*What is needed*: Some entries follow. Reproduce exactly the lines starting at the one with "Given: Click inside" and stopping after the one with "The image size is (700, 394).".
* * *
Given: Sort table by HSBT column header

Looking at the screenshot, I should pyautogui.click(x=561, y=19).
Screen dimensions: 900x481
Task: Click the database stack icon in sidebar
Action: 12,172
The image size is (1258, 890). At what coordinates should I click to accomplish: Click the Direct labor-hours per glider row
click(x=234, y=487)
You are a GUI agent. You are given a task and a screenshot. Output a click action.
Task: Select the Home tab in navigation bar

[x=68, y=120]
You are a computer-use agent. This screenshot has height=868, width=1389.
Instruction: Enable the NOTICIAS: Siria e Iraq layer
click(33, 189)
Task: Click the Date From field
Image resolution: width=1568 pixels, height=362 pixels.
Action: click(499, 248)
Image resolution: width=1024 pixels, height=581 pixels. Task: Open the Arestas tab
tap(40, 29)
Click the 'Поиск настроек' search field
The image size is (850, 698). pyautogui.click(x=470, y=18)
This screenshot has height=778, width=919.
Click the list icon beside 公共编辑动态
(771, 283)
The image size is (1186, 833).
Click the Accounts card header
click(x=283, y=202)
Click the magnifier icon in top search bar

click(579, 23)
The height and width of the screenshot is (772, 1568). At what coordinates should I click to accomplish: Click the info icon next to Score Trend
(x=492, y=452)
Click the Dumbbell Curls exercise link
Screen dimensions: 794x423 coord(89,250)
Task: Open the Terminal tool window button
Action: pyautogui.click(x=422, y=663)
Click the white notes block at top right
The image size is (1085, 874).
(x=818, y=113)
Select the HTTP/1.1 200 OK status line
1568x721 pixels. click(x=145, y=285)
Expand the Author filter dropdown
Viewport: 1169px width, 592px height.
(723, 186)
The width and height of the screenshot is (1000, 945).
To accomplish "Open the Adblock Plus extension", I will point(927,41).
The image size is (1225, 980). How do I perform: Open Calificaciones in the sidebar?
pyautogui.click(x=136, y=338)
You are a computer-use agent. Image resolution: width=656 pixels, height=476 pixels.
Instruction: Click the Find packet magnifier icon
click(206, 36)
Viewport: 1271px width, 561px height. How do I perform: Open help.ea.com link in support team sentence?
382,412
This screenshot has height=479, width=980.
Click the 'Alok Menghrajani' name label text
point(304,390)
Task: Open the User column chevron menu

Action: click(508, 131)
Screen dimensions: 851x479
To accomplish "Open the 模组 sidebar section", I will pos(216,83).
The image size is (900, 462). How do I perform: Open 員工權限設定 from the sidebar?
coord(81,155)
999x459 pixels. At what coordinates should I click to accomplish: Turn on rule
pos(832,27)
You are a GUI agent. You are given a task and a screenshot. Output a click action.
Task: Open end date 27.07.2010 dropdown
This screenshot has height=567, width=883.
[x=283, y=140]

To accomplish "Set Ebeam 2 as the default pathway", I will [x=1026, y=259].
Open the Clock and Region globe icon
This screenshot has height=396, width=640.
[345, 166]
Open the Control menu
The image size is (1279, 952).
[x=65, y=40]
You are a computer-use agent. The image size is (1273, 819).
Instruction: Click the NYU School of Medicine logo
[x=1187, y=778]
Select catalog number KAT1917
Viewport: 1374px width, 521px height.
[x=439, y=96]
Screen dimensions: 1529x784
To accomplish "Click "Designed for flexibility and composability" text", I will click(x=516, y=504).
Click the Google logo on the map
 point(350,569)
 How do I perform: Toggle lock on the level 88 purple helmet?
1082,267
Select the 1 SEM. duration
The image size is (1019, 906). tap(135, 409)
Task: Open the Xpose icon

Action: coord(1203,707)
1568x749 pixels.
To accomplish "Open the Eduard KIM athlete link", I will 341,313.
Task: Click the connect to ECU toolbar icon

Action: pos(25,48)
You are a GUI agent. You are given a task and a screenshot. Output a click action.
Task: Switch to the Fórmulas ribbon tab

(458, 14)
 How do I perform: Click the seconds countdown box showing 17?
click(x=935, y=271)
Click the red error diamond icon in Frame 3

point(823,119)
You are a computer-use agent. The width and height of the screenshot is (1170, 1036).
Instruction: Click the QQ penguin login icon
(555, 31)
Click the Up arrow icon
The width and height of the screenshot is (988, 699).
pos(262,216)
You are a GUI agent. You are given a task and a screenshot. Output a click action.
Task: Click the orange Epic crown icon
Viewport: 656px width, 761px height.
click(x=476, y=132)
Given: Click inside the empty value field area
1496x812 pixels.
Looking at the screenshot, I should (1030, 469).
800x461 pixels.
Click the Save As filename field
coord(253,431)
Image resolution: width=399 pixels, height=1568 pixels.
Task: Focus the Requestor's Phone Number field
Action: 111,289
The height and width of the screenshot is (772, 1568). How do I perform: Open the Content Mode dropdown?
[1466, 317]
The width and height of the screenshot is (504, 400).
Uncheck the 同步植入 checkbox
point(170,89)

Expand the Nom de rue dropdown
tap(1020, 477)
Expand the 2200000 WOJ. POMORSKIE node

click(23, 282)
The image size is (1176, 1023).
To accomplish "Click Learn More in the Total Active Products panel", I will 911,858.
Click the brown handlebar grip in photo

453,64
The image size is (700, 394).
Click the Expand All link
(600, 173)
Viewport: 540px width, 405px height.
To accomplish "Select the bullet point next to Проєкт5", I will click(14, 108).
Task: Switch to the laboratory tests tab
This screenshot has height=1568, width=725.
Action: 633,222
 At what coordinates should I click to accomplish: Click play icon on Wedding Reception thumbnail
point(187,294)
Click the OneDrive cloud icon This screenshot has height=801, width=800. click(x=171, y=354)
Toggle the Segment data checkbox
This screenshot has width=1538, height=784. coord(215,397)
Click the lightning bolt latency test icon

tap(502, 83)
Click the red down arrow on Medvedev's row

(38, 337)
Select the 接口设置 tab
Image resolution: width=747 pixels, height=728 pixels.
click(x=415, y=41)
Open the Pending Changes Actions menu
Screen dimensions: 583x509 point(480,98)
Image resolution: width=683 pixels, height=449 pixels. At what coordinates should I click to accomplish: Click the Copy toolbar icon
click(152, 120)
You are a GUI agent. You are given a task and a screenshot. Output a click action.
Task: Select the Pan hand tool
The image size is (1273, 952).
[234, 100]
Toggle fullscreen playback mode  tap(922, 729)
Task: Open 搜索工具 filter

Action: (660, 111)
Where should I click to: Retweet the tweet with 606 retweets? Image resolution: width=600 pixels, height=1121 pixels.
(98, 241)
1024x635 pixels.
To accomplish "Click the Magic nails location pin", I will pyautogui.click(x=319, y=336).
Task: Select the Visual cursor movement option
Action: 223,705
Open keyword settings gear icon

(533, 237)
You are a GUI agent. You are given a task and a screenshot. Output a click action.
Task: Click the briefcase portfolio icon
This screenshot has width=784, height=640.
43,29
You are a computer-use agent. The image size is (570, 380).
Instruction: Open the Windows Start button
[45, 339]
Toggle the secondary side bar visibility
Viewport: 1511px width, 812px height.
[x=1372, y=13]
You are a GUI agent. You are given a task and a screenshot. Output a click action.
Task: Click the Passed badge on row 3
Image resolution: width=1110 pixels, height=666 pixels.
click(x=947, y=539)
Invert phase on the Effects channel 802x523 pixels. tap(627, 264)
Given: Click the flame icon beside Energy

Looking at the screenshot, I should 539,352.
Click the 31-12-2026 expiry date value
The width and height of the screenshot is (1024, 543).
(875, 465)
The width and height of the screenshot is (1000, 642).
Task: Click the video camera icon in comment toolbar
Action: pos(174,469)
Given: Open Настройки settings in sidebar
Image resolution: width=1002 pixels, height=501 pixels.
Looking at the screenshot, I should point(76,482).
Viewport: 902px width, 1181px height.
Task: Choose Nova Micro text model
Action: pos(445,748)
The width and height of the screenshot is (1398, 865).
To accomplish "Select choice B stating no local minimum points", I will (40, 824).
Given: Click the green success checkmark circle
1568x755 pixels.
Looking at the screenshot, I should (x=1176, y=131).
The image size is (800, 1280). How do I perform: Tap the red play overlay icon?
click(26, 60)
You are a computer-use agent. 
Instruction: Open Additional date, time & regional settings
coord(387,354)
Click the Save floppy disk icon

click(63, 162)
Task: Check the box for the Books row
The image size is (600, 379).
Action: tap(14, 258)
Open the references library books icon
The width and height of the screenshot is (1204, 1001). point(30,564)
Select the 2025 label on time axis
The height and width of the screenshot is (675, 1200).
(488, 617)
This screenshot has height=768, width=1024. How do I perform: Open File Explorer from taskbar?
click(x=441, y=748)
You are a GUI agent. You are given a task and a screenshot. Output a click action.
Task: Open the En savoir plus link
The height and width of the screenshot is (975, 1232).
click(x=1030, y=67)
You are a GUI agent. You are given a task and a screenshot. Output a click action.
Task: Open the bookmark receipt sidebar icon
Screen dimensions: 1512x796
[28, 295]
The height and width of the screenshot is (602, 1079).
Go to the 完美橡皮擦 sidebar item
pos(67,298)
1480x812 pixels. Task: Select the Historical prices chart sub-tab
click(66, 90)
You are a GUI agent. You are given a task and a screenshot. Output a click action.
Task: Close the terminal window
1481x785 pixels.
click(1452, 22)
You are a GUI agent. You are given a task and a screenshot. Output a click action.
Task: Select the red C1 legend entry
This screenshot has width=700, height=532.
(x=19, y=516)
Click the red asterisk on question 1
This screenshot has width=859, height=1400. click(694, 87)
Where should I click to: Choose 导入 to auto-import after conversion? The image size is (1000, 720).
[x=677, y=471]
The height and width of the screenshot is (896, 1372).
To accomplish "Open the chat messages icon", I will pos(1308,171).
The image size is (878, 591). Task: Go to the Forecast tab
* * *
*Task response*:
Given: Click inside the empty value field area
1496x812 pixels.
Looking at the screenshot, I should (1030, 469).
800x461 pixels.
Click the Save As filename field
coord(253,431)
Image resolution: width=399 pixels, height=1568 pixels.
Task: Focus the Requestor's Phone Number field
Action: 111,289
The height and width of the screenshot is (772, 1568). How do I perform: Open the Content Mode dropdown?
[1466, 317]
The width and height of the screenshot is (504, 400).
Uncheck the 同步植入 checkbox
point(170,89)

Expand the Nom de rue dropdown
tap(1020, 477)
Expand the 2200000 WOJ. POMORSKIE node

click(23, 282)
The image size is (1176, 1023).
To accomplish "Click Learn More in the Total Active Products panel", I will 911,858.
Click the brown handlebar grip in photo

453,64
The image size is (700, 394).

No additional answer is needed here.